Hear Today and Gone Tomorrow

You pierce them, protect them and even swab them.  Have you ever considered what is really happening as you listen with them?  For most, listening, and consequently, hearing, has always just worked.

But what about when it doesn’t work?  Does it seem like the person next to you has “super good” hearing?  Maybe the person talking to you is mumbling.  How do you really know if your hearing isn’t working the way it should?  When is it time to have it checked?

Here’s the answer…everyone needs a hearing check-up.  Testing your hearing shouldn’t happen because you can’t hear, it should happen because you can.

Each day you are exposed to sounds that cause a shift to the tiny cilia in your inner ear.  Much like the wind blowing grass in a field, they falter, bend, and quickly recover.  Just as the days turn into weeks and months into years, these tiny cilia stop making a full recovery and finally, under the weight of another sound, they break.

No medicine or surgery will fix them.  You have lost hundreds of these without even blinking.  You lost thousands before you began to increase the volume on the TV.  Now, because you are so used to life without those vital cilia, you believe that the background noise is making it difficult for you to hear your family and friends; your brain can’t seem to process speech clearly so you blame the person speaking to you for mumbling or speaking too quickly.

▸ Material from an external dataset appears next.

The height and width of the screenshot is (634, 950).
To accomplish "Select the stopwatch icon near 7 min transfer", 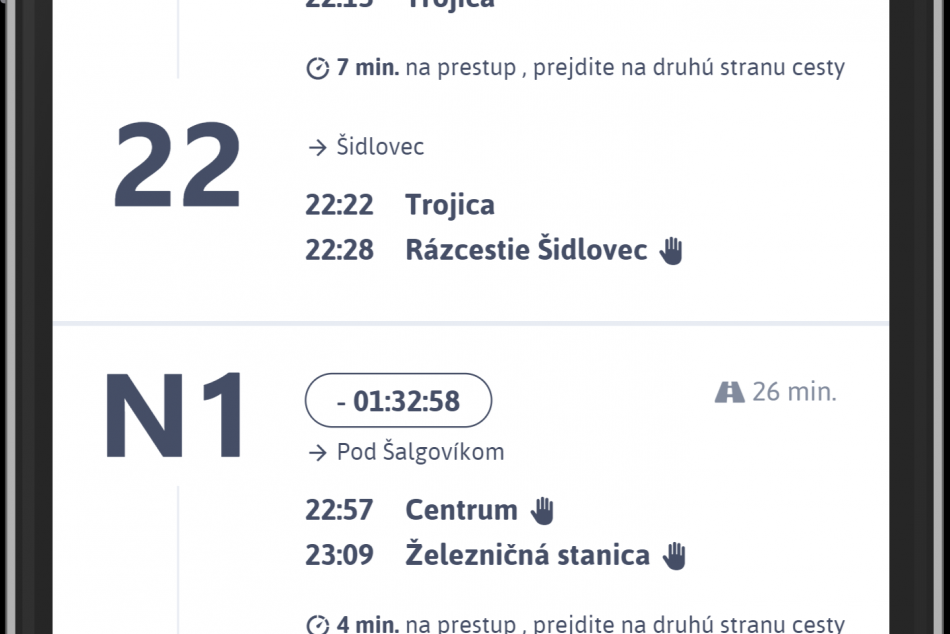I will [x=316, y=68].
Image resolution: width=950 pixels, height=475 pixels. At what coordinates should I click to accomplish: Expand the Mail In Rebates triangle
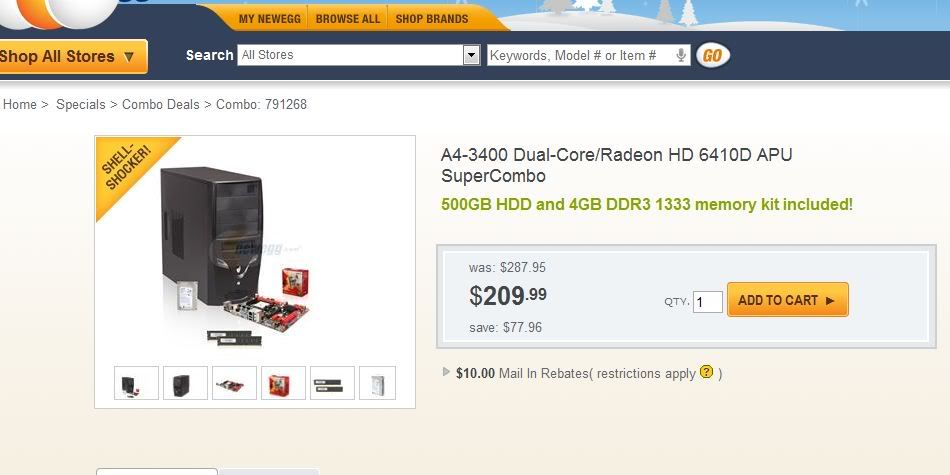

Having a hearing test monitors the health of your hearing system.  It gives you a status of hearing ability and how to best preserve the hearing you have.  After all, hearing cannot be restored or fixed.  There is no cure for hearing loss and while there is help, the amount of help you receive is directly impacted by the length of time your brain suffers without it.  Your brain needs the signal from your ear to understand and interpret what you hear.  Don’t wait!  It’s not worth the risk.